- [Stored records]:
⟨

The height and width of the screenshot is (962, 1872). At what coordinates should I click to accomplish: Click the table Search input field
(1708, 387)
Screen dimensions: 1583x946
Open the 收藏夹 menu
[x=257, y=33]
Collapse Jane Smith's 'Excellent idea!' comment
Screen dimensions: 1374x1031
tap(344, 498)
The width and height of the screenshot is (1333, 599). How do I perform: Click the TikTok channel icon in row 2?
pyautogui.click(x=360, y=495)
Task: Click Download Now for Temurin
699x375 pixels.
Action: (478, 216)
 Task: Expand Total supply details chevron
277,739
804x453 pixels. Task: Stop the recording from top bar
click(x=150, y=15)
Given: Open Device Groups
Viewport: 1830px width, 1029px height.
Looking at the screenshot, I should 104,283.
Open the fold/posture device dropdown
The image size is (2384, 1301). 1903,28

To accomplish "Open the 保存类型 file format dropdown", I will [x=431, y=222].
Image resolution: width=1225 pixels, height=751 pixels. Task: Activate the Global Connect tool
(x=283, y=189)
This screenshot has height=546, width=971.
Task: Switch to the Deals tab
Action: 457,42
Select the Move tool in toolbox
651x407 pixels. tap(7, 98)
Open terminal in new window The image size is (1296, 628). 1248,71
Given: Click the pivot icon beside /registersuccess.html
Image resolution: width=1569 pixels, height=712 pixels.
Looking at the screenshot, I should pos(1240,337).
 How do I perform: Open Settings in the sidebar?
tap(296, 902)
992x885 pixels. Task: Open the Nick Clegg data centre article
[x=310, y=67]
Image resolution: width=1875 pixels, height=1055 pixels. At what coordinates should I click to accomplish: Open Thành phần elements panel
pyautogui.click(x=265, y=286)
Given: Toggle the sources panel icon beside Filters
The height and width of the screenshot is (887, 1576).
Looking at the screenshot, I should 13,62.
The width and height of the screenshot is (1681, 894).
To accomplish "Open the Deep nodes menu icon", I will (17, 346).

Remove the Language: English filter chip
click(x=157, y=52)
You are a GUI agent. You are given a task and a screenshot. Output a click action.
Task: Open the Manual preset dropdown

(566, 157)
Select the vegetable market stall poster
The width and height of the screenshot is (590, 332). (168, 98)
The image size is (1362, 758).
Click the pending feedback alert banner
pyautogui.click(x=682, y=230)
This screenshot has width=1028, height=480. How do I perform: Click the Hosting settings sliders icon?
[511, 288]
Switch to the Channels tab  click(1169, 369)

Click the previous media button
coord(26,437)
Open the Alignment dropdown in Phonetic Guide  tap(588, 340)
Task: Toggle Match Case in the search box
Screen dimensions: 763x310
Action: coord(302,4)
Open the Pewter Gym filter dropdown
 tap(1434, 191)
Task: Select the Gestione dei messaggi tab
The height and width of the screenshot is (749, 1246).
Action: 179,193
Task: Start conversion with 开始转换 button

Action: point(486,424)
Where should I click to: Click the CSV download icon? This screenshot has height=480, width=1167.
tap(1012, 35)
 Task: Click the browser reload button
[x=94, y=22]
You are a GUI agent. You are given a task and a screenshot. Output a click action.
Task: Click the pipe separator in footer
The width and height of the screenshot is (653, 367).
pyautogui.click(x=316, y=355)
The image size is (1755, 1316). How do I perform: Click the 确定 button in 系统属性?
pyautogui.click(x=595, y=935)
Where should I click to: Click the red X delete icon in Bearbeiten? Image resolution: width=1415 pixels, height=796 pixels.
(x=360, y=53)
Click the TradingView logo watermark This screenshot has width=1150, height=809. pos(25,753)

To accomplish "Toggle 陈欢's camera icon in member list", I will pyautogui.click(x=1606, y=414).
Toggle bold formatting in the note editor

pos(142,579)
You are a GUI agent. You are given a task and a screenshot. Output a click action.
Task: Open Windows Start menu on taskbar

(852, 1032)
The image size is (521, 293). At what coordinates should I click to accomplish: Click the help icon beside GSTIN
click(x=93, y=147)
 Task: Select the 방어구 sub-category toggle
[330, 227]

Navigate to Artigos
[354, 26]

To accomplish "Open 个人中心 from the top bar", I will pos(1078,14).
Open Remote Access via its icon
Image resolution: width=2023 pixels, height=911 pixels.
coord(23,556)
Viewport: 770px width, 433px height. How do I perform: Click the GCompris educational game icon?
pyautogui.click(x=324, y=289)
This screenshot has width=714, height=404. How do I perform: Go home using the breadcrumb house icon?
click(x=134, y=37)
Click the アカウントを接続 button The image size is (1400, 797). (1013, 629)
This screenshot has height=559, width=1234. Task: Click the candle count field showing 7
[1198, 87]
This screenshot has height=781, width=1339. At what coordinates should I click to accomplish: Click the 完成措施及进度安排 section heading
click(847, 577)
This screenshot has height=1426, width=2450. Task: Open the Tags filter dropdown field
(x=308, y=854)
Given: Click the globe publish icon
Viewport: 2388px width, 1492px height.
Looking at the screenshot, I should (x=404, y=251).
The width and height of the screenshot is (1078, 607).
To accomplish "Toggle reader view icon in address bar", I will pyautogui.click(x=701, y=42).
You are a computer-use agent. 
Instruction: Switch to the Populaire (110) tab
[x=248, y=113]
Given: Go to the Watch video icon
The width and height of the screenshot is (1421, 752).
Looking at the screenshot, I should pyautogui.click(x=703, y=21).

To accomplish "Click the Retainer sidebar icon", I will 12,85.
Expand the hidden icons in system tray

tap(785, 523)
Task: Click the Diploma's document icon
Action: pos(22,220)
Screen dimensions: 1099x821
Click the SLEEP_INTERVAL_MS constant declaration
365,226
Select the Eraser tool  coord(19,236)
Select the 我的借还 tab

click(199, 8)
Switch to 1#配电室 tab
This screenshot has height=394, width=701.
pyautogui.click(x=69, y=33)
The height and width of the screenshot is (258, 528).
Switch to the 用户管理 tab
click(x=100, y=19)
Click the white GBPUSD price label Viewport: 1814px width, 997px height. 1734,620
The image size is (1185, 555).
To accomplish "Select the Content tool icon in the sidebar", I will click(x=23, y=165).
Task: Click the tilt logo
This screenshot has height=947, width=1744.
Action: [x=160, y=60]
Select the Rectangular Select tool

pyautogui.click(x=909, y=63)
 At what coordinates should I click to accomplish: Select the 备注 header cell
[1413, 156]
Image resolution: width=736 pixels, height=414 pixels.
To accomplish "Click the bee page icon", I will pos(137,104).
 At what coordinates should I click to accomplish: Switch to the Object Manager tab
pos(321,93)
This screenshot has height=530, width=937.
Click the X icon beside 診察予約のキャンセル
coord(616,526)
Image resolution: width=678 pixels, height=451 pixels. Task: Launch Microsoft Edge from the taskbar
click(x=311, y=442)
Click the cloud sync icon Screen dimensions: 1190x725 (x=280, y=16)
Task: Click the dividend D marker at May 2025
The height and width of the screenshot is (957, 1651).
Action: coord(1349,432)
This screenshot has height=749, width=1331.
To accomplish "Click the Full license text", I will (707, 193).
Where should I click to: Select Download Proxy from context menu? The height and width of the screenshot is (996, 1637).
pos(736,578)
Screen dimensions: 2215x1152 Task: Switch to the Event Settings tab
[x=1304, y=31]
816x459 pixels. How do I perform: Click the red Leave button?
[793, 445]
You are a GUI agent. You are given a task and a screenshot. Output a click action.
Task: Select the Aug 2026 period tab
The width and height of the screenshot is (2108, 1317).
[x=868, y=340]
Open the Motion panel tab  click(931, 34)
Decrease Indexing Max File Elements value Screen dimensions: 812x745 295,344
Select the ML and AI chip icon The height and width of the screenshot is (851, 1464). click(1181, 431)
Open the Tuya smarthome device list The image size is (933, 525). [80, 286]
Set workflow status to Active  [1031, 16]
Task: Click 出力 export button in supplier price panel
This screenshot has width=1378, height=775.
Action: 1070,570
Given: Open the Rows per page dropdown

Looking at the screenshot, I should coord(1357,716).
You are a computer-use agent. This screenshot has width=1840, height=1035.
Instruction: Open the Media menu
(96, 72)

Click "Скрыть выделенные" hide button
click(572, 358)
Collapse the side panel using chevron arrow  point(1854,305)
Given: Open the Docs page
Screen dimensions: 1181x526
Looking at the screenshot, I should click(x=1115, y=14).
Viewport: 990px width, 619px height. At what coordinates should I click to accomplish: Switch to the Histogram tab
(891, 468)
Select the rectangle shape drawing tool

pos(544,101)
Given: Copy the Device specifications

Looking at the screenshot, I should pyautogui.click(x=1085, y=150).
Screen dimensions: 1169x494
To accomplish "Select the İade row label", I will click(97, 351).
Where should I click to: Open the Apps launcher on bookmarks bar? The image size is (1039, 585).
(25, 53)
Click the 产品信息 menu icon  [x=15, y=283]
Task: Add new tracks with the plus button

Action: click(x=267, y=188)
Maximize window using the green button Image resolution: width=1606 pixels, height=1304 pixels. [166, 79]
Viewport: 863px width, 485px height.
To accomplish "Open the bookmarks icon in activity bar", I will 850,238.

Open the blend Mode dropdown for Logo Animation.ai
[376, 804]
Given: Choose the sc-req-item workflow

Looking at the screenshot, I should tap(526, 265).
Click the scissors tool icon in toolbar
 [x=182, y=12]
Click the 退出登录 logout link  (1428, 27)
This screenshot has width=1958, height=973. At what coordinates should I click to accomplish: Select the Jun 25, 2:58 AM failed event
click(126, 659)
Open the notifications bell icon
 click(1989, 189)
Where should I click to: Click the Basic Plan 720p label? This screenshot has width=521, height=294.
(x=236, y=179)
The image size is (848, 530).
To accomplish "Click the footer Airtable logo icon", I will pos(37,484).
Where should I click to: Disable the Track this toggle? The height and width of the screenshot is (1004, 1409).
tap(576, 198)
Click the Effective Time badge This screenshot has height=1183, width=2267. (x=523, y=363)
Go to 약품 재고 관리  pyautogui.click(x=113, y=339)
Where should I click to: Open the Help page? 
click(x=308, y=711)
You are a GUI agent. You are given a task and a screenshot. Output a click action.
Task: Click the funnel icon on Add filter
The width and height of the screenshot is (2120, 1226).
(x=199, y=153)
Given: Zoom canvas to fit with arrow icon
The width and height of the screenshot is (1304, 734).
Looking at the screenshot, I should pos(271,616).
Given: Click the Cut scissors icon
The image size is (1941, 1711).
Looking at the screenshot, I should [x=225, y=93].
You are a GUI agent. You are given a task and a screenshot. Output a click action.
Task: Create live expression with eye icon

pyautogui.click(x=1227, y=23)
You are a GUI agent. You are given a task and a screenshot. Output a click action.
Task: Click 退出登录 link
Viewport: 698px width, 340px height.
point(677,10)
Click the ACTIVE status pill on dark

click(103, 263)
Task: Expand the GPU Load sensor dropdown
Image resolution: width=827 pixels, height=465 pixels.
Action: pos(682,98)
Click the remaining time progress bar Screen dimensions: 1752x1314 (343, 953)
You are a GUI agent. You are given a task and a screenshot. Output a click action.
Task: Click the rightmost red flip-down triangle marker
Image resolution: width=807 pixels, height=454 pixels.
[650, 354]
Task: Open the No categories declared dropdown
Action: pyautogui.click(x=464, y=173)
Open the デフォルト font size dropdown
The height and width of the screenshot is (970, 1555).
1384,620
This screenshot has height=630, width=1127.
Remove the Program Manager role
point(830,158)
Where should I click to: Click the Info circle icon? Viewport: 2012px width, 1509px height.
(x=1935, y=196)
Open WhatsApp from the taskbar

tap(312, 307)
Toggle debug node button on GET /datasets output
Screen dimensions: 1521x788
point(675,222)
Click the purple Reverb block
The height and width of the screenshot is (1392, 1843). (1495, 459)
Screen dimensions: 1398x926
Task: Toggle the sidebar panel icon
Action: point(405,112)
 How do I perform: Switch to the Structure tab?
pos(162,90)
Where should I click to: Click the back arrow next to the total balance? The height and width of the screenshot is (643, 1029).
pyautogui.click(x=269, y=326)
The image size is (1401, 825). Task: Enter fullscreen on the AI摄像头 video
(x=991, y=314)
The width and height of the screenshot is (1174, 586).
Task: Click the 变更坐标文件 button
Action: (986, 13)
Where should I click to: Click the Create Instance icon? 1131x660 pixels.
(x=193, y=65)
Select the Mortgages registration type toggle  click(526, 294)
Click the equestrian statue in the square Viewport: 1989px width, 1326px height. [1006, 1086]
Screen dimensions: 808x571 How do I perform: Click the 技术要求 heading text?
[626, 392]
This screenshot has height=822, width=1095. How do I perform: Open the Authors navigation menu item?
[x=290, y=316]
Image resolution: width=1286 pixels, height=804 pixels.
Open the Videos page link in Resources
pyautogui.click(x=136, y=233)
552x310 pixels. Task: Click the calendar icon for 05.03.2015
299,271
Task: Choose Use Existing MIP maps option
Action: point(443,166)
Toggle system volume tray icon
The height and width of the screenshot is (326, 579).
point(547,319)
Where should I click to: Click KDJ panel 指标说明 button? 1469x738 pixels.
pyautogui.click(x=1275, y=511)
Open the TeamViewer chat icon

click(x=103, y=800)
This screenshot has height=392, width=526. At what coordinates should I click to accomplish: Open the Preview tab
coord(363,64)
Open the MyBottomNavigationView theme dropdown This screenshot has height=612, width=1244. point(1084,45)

⟩

- [TO DO]: Retype the portion of the data above that starts on the line with "Task: Click Download Now for Temurin" and finishes on the line with "Given: Click the pivot", including both of those lines.

- [EXERCISE RESULT]:
Task: Click Download Now for Temurin
699x375 pixels.
Action: (478, 216)
 Task: Expand Total supply details chevron
277,739
804x453 pixels. Task: Stop the recording from top bar
click(x=150, y=15)
Given: Open Device Groups
Viewport: 1830px width, 1029px height.
Looking at the screenshot, I should 104,283.
Open the fold/posture device dropdown
The image size is (2384, 1301). 1903,28

To accomplish "Open the 保存类型 file format dropdown", I will [x=431, y=222].
Image resolution: width=1225 pixels, height=751 pixels. Task: Activate the Global Connect tool
(x=283, y=189)
This screenshot has height=546, width=971.
Task: Switch to the Deals tab
Action: 457,42
Select the Move tool in toolbox
651x407 pixels. tap(7, 98)
Open terminal in new window The image size is (1296, 628). 1248,71
Given: Click the pivot icon beside /registersuccess.html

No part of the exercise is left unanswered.